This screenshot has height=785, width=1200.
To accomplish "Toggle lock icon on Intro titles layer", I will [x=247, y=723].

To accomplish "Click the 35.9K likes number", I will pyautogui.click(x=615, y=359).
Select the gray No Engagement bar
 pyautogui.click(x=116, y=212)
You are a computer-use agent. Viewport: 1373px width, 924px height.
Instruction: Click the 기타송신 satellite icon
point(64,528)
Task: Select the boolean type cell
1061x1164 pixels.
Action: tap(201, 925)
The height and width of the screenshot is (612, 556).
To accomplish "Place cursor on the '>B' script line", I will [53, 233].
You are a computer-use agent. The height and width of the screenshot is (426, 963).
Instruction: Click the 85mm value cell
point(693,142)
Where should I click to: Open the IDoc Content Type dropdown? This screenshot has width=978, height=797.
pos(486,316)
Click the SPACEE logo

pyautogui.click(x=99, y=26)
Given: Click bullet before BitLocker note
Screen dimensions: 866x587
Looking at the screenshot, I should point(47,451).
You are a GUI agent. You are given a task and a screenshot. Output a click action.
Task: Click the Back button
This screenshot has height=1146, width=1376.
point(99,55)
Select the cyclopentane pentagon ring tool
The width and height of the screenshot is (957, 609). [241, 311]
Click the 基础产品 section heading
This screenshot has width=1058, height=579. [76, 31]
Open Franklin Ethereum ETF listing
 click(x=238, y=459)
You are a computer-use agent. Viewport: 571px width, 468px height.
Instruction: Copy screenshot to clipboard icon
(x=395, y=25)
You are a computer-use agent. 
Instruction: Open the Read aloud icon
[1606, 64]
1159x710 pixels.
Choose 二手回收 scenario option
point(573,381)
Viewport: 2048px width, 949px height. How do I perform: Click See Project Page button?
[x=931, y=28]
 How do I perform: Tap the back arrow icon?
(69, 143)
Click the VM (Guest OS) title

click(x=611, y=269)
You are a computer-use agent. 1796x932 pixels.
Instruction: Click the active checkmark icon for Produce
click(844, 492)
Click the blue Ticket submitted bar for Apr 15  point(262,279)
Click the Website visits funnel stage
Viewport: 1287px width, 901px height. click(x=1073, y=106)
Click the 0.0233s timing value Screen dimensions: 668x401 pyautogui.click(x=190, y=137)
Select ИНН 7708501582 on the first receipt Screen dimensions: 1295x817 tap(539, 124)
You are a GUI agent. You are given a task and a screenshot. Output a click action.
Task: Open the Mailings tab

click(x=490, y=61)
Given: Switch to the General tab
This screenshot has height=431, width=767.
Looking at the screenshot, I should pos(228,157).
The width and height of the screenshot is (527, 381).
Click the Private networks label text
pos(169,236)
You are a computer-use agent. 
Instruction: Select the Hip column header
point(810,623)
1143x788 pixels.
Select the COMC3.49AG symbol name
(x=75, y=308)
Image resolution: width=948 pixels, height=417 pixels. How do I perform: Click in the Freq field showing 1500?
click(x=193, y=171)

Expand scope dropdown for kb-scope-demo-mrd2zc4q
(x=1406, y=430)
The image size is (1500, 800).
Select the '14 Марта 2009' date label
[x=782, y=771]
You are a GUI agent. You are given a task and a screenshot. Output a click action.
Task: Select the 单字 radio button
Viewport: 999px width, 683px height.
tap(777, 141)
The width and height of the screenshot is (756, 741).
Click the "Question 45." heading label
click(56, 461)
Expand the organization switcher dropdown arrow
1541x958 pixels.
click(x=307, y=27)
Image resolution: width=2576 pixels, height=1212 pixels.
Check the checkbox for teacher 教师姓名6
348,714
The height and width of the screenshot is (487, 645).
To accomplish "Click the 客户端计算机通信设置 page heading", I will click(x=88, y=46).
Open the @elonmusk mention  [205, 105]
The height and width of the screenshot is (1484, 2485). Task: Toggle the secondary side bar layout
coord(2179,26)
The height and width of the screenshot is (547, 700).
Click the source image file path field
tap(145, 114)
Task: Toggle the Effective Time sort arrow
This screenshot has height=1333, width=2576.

* * *

- **Task goal**:
Rewrite all the records, changing each "computer-use agent" to "screen assistant" and keeping everything else the same.

- **Result**:
This screenshot has height=785, width=1200.
To accomplish "Toggle lock icon on Intro titles layer", I will [x=247, y=723].

To accomplish "Click the 35.9K likes number", I will pyautogui.click(x=615, y=359).
Select the gray No Engagement bar
 pyautogui.click(x=116, y=212)
You are a screen assistant. Viewport: 1373px width, 924px height.
Instruction: Click the 기타송신 satellite icon
point(64,528)
Task: Select the boolean type cell
1061x1164 pixels.
Action: tap(201, 925)
The height and width of the screenshot is (612, 556).
To accomplish "Place cursor on the '>B' script line", I will [53, 233].
You are a screen assistant. The height and width of the screenshot is (426, 963).
Instruction: Click the 85mm value cell
point(693,142)
Where should I click to: Open the IDoc Content Type dropdown? This screenshot has width=978, height=797.
pos(486,316)
Click the SPACEE logo

pyautogui.click(x=99, y=26)
Given: Click bullet before BitLocker note
Screen dimensions: 866x587
Looking at the screenshot, I should point(47,451).
You are a GUI agent. You are given a task and a screenshot. Output a click action.
Task: Click the Back button
This screenshot has height=1146, width=1376.
point(99,55)
Select the cyclopentane pentagon ring tool
The width and height of the screenshot is (957, 609). [241, 311]
Click the 基础产品 section heading
This screenshot has width=1058, height=579. [76, 31]
Open Franklin Ethereum ETF listing
 click(x=238, y=459)
You are a screen assistant. Viewport: 571px width, 468px height.
Instruction: Copy screenshot to clipboard icon
(x=395, y=25)
You are a screen assistant. 
Instruction: Open the Read aloud icon
[1606, 64]
1159x710 pixels.
Choose 二手回收 scenario option
point(573,381)
Viewport: 2048px width, 949px height. How do I perform: Click See Project Page button?
[x=931, y=28]
 How do I perform: Tap the back arrow icon?
(69, 143)
Click the VM (Guest OS) title

click(x=611, y=269)
You are a screen assistant. 1796x932 pixels.
Instruction: Click the active checkmark icon for Produce
click(844, 492)
Click the blue Ticket submitted bar for Apr 15  point(262,279)
Click the Website visits funnel stage
Viewport: 1287px width, 901px height. click(x=1073, y=106)
Click the 0.0233s timing value Screen dimensions: 668x401 pyautogui.click(x=190, y=137)
Select ИНН 7708501582 on the first receipt Screen dimensions: 1295x817 tap(539, 124)
You are a GUI agent. You are given a task and a screenshot. Output a click action.
Task: Open the Mailings tab

click(x=490, y=61)
Given: Switch to the General tab
This screenshot has height=431, width=767.
Looking at the screenshot, I should pos(228,157).
The width and height of the screenshot is (527, 381).
Click the Private networks label text
pos(169,236)
You are a screen assistant. 
Instruction: Select the Hip column header
point(810,623)
1143x788 pixels.
Select the COMC3.49AG symbol name
(x=75, y=308)
Image resolution: width=948 pixels, height=417 pixels. How do I perform: Click in the Freq field showing 1500?
click(x=193, y=171)

Expand scope dropdown for kb-scope-demo-mrd2zc4q
(x=1406, y=430)
The image size is (1500, 800).
Select the '14 Марта 2009' date label
[x=782, y=771]
You are a GUI agent. You are given a task and a screenshot. Output a click action.
Task: Select the 单字 radio button
Viewport: 999px width, 683px height.
tap(777, 141)
The width and height of the screenshot is (756, 741).
Click the "Question 45." heading label
click(56, 461)
Expand the organization switcher dropdown arrow
1541x958 pixels.
click(x=307, y=27)
Image resolution: width=2576 pixels, height=1212 pixels.
Check the checkbox for teacher 教师姓名6
348,714
The height and width of the screenshot is (487, 645).
To accomplish "Click the 客户端计算机通信设置 page heading", I will click(x=88, y=46).
Open the @elonmusk mention  [205, 105]
The height and width of the screenshot is (1484, 2485). Task: Toggle the secondary side bar layout
coord(2179,26)
The height and width of the screenshot is (547, 700).
Click the source image file path field
tap(145, 114)
Task: Toggle the Effective Time sort arrow
This screenshot has height=1333, width=2576.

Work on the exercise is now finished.